U.S. lawmakers move urgently to recognize survivors of the first atomic bomb test
▻https://www.nationalgeographic.com/history/article/lawmakers-move-urgently-to-recognize-survivors-of-the-first-atom
For General Groves, getting the bomb ready—in secrecy—for wartime use had trumped all other considerations, including public safety.
Yet he realized that a blast whose flash was seen in at least three states and two countries could not be wholly concealed. He ordered the commanding officer of the Alamogordo Air Base to feed a cover story to the Associated Press that “a remotely located ammunition magazine containing a considerable amount of high explosives and pyrotechnics exploded.” There had been, the report went on, “no loss of life or injury.” Local newspapers reprinted the announcement without challenge.
Barbara Kent recalls that the day after the explosion, her camp’s dance instructor took the girls into Ruidoso, where government officials were to make an announcement about the source of the blast.

Questions to answer ▸
(1) Please summarize the passage on the first atomic bomb test in two sentences.
(2) Extend the passage on the first atomic bomb test, picking up right after its last sentence.

Material provided ▸

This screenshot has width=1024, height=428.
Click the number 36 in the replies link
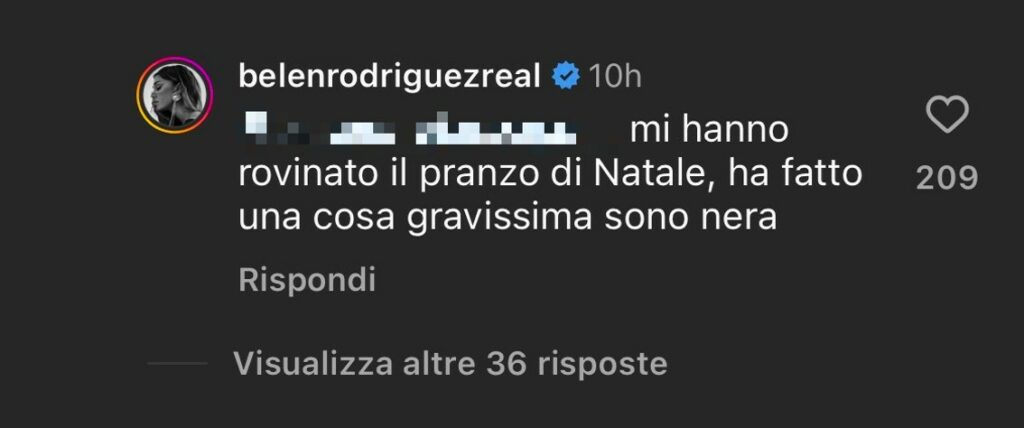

Expected outputs ▸
(1) General Groves had put readying the bomb in secret for wartime use above public safety, but he knew a blast whose flash was seen in at least three states and two countries could not be wholly concealed. He had the Alamogordo Air Base commanding officer give the Associated Press a cover story about an exploding ammunition magazine with no loss of life or injury, which local newspapers reprinted without challenge, and Barbara Kent recalls her camp's dance instructor taking the girls into Ruidoso the day after for a government announcement about the blast's source.

(2)
“It was so crowded downtown—everyone was shoulder to shoulder,” Kent says. “What they told us—there was an explosion at a dump. They said, ‘No one worry about anything, everything’s fine, just go along with your own business.’ Everyone was confused. Some people believed it, but some people thought they couldn’t imagine that a dump explosion would do this." She continues: "They lied to us. I didn’t learn the truth until years later.”
As time passed, Kent says she began to hear disturbing reports that her fellow campers were falling ill. By the time she turned 30, she says, “I was the only survivor of all the girls at that camp.” She adds that she has suffered from lifelong illnesses: She had to have her thyroid removed and has survived several forms of cancer, including endometrial cancer and “all kinds of skin cancers.”